__Given task__:
Reproduce the material from its first line through the line containing "Action: tap(313, 630)", requests included, raising every coordinate in the answers by 38 and leaving out the pictures.

__Information given__:

— start —

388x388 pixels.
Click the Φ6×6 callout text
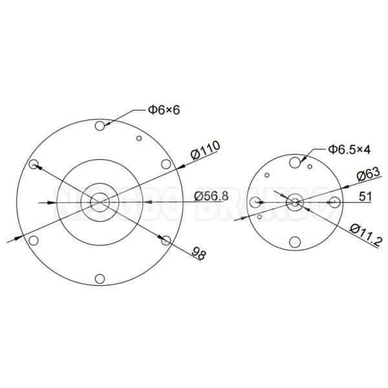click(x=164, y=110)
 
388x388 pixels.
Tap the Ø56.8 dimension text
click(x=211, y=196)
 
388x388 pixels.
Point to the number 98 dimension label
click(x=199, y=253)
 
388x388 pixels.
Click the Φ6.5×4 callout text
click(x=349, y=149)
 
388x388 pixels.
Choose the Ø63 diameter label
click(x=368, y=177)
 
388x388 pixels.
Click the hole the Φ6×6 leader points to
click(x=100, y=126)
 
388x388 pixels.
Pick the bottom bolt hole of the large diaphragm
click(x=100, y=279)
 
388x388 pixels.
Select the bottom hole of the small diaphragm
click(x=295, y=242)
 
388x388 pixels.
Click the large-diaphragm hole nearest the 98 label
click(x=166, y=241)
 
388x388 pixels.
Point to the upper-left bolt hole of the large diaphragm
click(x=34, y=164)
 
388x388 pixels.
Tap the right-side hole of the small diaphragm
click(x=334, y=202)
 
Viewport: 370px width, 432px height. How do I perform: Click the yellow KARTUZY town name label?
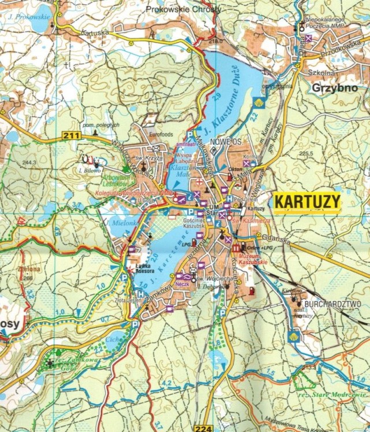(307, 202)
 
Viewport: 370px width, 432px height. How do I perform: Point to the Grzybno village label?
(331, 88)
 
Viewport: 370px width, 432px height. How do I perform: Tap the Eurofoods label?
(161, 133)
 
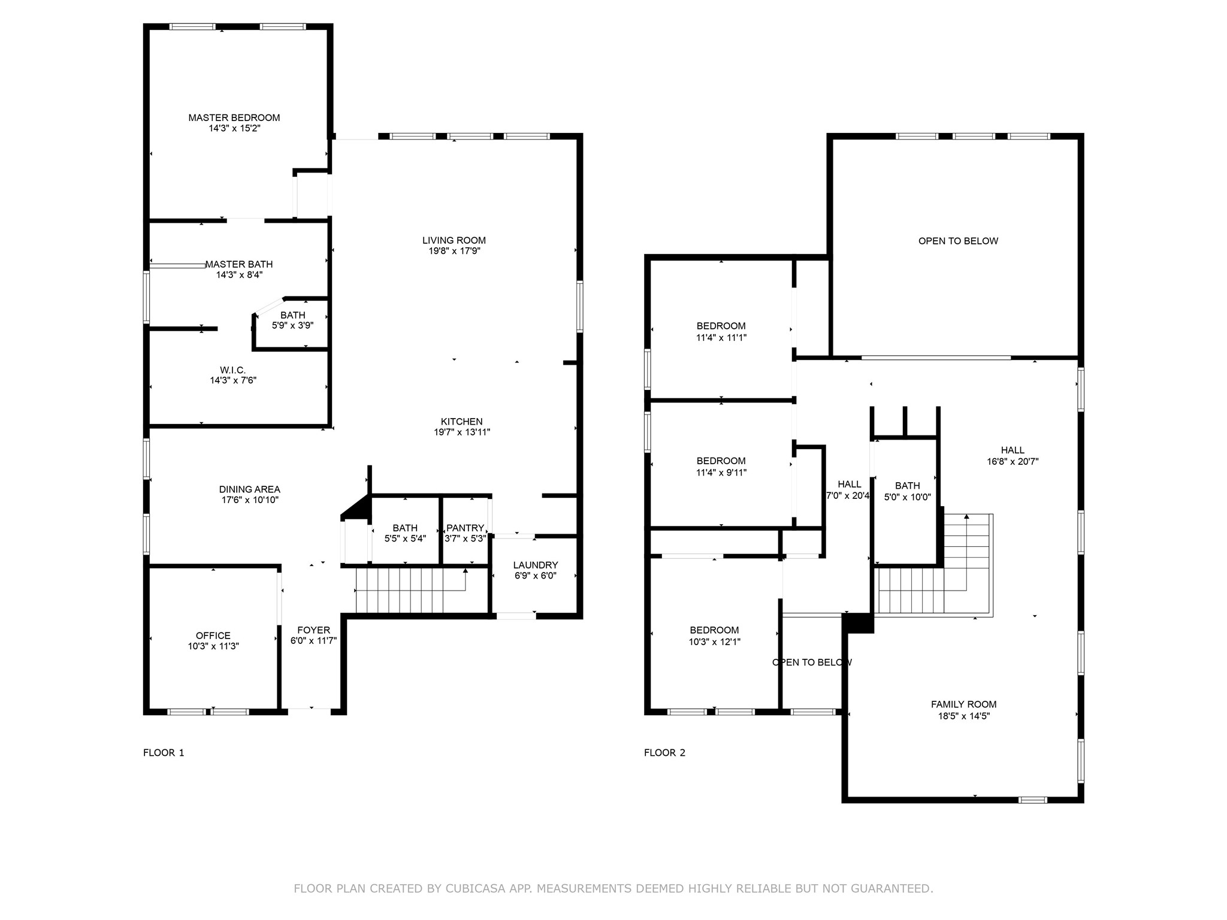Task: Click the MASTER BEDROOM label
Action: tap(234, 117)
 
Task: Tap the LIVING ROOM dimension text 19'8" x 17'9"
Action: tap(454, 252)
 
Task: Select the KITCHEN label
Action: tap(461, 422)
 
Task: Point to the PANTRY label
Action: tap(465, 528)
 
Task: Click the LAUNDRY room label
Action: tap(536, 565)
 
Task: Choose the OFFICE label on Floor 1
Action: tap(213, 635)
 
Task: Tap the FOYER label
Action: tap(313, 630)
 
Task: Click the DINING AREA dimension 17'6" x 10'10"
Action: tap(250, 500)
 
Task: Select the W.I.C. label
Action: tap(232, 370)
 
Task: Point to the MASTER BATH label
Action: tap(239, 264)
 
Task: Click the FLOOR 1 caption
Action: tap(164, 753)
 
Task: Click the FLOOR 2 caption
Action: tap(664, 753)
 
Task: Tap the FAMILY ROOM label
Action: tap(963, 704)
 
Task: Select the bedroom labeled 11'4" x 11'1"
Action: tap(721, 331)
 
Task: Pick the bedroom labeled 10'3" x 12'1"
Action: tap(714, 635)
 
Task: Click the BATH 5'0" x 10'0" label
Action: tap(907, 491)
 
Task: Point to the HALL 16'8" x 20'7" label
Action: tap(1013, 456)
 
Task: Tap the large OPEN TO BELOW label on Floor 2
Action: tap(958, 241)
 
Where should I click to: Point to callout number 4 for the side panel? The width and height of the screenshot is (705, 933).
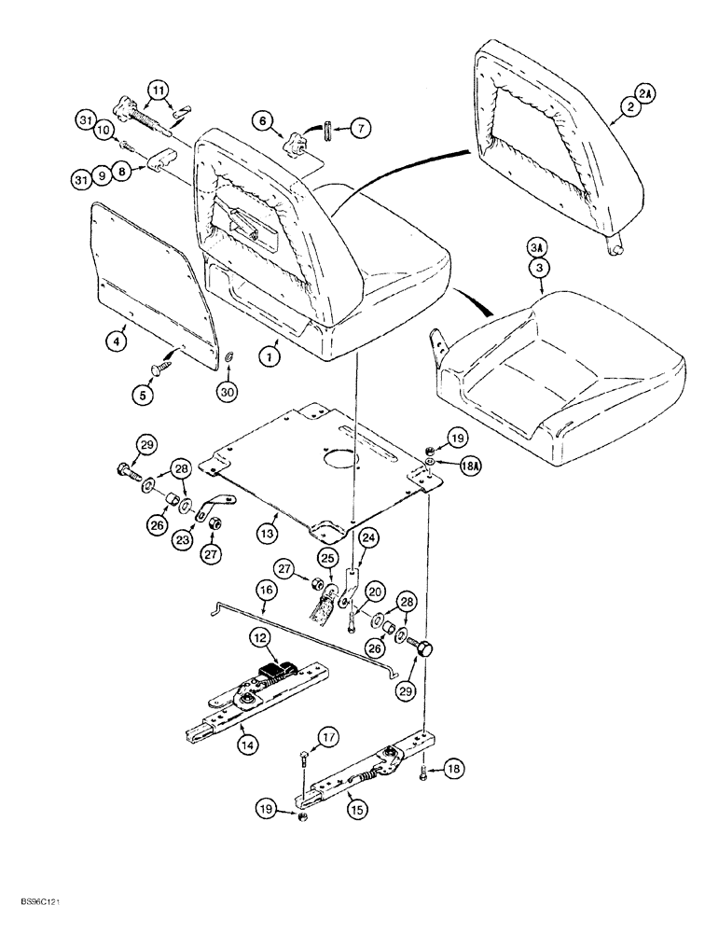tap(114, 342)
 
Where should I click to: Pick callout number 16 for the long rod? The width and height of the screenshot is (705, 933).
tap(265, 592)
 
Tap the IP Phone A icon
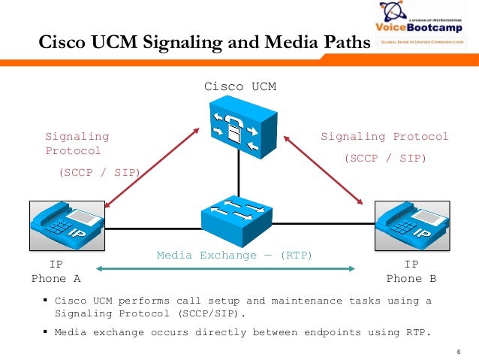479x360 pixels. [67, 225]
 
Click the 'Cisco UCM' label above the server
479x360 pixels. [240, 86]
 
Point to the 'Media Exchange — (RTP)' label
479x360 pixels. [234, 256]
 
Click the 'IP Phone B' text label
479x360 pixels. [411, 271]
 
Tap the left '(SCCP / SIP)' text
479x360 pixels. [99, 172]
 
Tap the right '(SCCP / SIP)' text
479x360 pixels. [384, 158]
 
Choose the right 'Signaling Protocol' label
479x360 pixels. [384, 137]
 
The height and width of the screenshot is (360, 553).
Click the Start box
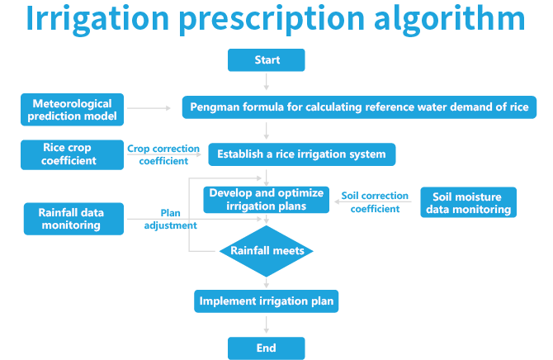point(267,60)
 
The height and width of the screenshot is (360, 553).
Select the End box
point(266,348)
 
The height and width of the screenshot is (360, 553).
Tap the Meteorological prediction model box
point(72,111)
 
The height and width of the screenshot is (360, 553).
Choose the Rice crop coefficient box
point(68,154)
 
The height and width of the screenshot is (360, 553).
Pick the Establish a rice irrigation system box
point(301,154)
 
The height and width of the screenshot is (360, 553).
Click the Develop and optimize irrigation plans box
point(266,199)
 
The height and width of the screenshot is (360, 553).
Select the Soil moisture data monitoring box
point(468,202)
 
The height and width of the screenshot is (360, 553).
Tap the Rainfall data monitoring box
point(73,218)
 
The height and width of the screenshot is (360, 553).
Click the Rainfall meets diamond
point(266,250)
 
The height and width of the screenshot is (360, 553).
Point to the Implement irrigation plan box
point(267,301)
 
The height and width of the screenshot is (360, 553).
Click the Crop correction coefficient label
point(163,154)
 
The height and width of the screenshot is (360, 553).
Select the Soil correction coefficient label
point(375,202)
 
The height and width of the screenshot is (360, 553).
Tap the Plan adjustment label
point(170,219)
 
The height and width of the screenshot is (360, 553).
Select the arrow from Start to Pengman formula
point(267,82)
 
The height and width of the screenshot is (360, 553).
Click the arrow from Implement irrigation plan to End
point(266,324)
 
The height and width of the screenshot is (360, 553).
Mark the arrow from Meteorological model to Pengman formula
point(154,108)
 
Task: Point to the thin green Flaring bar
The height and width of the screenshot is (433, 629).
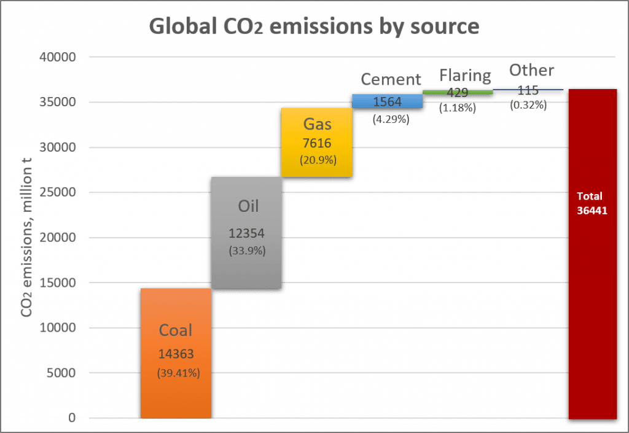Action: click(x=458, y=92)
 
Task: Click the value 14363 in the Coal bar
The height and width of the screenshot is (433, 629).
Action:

— end —

__Correct result__:
388x388 pixels.
Click the Φ6×6 callout text
click(x=202, y=148)
 
388x388 pixels.
Tap the Ø56.8 dimension text
click(x=249, y=234)
 
388x388 pixels.
Point to the number 98 dimension label
click(x=237, y=291)
 
388x388 pixels.
Click the Φ6.5×4 callout text
click(x=387, y=187)
 
388x388 pixels.
Choose the Ø63 diameter label
click(x=406, y=215)
 
388x388 pixels.
Click the hole the Φ6×6 leader points to
click(x=138, y=164)
 
388x388 pixels.
Pick the bottom bolt hole of the large diaphragm
click(x=138, y=317)
 
388x388 pixels.
Select the bottom hole of the small diaphragm
click(x=333, y=280)
 
388x388 pixels.
Click the large-diaphragm hole nearest the 98 label
click(x=204, y=279)
 
388x388 pixels.
Point to the upper-left bolt hole of the large diaphragm
click(x=72, y=202)
 
388x388 pixels.
Tap the right-side hole of the small diaphragm
click(x=372, y=240)
 
Viewport: 370px width, 432px height. How do I perform: Click the yellow KARTUZY town name label?
(345, 240)
 
Viewport: 370px width, 432px height. How do I perform: Point to the Grzybno village label?
(369, 126)
 
Viewport: 370px width, 432px height. How do I perform: Tap the Eurofoods label?
(199, 171)
 
Task: Click the MASTER BEDROOM label
Action: tap(272, 155)
 
Task: Tap the LIVING ROOM dimension text 19'8" x 17'9"
Action: tap(492, 290)
 
Task: Select the KITCHEN label
Action: tap(499, 460)
 
Task: Point to the PANTRY label
Action: tap(503, 566)
 
Task: Click the LAUNDRY room label
Action: tap(574, 603)
 
Task: Choose the OFFICE label on Floor 1
Action: tap(251, 673)
 
Task: Tap the FOYER label
Action: tap(351, 668)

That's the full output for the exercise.